Lydia Abad-Franch, MD, Head of Research & Development and Medical Affairs and Chief Medical Officer at Sobi, emphasized the company's strategic focus: "We are committed to advancing science and study Gamifant (emapalumab) in indications with a high unmet need and where excessive interferon gamma production plays a key role in driving hyperinflammation."
Trial Design and Objectives
The EMBRACE study (NCT06694701) is designed as a double-blind, randomized controlled trial to be conducted at 24 sites in Greece. The trial received approval in March 2025, and the first trial sites have already been initiated with patient screening underway.
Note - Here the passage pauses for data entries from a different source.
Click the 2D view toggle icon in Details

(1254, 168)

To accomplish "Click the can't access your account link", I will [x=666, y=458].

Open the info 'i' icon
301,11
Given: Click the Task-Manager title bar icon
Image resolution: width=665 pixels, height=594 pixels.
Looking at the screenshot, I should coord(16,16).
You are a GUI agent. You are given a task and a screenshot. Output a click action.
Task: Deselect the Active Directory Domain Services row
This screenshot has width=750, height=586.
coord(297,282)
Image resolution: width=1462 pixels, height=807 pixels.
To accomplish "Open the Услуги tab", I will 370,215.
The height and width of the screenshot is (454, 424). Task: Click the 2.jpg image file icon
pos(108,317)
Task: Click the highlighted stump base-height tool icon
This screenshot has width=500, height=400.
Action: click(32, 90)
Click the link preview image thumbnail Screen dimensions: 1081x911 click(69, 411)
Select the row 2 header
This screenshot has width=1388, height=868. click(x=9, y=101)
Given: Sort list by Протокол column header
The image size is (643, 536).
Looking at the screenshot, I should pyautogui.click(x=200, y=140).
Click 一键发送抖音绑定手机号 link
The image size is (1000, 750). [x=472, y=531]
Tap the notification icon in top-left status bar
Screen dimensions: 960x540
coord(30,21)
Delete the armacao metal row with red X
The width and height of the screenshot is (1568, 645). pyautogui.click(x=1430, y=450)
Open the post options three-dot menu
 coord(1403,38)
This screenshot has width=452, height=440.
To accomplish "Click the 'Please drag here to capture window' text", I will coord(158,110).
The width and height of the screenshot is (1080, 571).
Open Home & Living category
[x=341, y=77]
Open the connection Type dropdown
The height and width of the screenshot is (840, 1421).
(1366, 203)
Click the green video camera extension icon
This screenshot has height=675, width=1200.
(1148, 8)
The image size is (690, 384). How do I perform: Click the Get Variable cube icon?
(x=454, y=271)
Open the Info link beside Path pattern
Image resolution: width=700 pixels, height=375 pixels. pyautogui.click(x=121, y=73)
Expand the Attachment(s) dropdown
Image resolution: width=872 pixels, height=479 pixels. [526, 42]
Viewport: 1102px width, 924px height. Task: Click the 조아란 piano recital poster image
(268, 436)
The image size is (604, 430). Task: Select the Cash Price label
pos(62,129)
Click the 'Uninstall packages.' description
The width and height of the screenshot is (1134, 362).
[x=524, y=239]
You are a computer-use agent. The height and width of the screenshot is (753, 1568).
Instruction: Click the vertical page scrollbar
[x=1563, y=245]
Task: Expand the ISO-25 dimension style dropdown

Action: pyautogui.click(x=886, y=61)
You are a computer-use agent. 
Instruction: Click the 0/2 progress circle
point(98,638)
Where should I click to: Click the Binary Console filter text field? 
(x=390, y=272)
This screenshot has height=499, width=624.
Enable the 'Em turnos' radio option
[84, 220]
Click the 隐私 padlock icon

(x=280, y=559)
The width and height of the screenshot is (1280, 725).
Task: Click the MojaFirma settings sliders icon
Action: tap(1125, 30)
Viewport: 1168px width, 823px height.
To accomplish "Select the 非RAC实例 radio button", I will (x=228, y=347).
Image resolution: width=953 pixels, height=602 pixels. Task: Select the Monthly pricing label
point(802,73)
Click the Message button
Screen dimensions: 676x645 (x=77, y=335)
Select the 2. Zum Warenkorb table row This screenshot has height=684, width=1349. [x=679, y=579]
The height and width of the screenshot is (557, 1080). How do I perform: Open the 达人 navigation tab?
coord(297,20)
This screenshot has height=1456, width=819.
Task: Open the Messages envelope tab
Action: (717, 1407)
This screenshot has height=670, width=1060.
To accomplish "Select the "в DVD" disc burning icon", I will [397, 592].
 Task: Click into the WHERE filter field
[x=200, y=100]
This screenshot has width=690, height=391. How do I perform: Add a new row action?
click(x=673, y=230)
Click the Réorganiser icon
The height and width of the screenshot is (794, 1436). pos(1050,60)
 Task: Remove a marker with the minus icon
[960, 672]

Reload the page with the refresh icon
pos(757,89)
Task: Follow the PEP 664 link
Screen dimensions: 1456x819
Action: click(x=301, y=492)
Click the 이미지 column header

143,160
The study will enroll 75 patients divided into three arms: two groups receiving different doses of Gamifant (emapalumab) alongside standard-of-care treatment, and one group receiving placebo with standard-of-care.
The primary endpoint is a ≥1.4-point decrease in the Sequential Organ Failure Assessment (SOFA) score from baseline to the end of the 28-day treatment period. Secondary endpoints include:
- 28-day mortality
- Safety and pharmacokinetic profiles
- Changes in key inflammatory biomarkers (CRP, IL-6, ferritin, IFNγ, and CXCL9)
Scientific Rationale and Disease Burden
Sepsis remains one of the leading causes of mortality globally. A recent large study published in eBioMedicine in 2024 identified different sepsis endotypes, suggesting that varying patient subgroups may require differentiated treatment strategies.
The IDS endotype is particularly concerning due to its high mortality rate. By targeting the IFNγ pathway, which drives hyperinflammation in these patients, researchers hope to reduce mortality, improve organ function, and accelerate recovery.
About Gamifant
Gamifant (emapalumab) is an anti-interferon gamma monoclonal antibody that binds to and neutralizes IFNγ. It is currently approved in the United States for the treatment of primary hemophagocytic lymphohistiocytosis (HLH) in both adult and pediatric patients with refractory, recurrent, or progressive disease, or in those who cannot tolerate conventional HLH therapy.
Primary HLH is a rare syndrome of hyperinflammation that typically manifests within the first year of life and can be rapidly fatal without proper diagnosis and treatment. The FDA approval was based on data from Phase 2/3 studies.
The drug is administered through intravenous infusion over one hour twice per week until hematopoietic stem cell transplantation (HSCT).
Implications for Sepsis Treatment
If successful, this research could represent a significant advancement in sepsis treatment by demonstrating the efficacy of targeted immunotherapy for specific patient subgroups. The precision medicine approach being tested in the EMBRACE trial aligns with growing evidence that sepsis is not a homogeneous condition but rather comprises distinct endotypes with different underlying pathophysiologies.
The trial design will be presented at ISICEM as abstract number A173 (poster number P249) by the EMBRACE study group, which includes O. Konstantinidou, E. Olntasi, H. Florou, A. Reininger, and E. Giamarellos-Bourboulis.
The results of this trial could potentially open new treatment avenues for a subset of sepsis patients who currently face limited therapeutic options and poor outcomes.